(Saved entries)
★ ★ ★

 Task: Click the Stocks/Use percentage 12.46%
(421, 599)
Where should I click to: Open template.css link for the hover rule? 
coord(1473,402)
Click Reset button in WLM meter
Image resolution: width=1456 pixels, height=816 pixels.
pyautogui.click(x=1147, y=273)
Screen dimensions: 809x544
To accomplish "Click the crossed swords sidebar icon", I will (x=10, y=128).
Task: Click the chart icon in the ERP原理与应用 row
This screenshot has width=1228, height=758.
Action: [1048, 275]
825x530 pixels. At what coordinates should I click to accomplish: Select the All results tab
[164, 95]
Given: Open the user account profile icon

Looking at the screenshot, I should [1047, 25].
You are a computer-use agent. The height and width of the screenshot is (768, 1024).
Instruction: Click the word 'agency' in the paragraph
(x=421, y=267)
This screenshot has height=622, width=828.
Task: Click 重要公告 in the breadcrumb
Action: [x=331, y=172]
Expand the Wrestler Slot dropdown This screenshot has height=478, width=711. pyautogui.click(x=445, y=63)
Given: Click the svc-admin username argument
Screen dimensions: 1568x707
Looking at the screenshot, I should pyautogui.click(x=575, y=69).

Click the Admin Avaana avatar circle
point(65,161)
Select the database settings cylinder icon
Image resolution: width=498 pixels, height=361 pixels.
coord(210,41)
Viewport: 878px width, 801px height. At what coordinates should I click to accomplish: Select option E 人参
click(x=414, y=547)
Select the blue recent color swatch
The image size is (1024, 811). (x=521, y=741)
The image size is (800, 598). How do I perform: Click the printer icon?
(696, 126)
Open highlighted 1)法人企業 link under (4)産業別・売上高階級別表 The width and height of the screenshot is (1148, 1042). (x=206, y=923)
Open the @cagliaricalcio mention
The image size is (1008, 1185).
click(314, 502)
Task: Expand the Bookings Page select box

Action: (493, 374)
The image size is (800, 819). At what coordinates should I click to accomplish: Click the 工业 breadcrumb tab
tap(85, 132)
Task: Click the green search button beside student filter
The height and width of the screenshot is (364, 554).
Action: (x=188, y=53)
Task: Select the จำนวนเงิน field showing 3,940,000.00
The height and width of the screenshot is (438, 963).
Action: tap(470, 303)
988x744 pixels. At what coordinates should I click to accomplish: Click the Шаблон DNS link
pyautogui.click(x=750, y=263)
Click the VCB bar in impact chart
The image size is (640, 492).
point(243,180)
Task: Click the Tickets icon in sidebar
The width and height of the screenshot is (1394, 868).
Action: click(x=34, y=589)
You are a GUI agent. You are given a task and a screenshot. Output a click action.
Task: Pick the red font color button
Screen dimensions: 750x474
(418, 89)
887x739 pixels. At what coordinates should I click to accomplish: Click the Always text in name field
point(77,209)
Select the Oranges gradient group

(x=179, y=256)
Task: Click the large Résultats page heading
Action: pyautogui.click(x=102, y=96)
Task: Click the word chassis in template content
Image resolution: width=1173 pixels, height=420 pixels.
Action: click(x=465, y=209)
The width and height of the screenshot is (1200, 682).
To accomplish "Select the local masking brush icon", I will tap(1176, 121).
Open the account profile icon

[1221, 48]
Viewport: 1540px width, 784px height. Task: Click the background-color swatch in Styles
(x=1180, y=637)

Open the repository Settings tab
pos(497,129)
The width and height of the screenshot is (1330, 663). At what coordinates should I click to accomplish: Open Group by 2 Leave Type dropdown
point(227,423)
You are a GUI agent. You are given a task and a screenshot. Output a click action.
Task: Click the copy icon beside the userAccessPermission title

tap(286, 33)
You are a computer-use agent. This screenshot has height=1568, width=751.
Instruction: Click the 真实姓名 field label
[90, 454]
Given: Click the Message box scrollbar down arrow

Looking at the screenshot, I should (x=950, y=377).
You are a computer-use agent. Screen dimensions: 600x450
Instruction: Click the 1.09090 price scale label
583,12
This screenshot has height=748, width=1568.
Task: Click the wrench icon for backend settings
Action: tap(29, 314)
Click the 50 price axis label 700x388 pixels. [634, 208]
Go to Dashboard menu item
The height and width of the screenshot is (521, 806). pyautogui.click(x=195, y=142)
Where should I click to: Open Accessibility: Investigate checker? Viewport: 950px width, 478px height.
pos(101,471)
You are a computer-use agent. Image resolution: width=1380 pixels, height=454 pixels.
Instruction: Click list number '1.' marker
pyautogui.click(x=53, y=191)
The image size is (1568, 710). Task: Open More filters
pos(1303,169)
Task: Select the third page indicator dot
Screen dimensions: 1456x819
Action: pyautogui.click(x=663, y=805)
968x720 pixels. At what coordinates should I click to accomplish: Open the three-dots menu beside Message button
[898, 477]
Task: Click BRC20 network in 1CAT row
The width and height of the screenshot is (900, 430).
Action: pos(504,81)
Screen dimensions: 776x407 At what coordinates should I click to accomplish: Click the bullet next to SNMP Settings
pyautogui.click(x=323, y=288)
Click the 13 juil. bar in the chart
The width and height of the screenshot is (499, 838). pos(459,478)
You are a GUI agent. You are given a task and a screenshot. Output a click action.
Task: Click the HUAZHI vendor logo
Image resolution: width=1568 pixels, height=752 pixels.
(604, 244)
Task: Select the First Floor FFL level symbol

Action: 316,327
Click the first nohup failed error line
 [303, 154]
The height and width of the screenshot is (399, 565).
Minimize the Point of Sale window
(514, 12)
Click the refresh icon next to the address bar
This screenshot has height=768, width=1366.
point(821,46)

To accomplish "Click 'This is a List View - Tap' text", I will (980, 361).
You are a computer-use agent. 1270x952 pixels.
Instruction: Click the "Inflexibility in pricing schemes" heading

★ ★ ★

* [Problem]:
What lines hold the string "sidebar"? Pick them out of the data.

* [Task output]:
To accomplish "Click the crossed swords sidebar icon", I will (x=10, y=128).
Task: Click the Tickets icon in sidebar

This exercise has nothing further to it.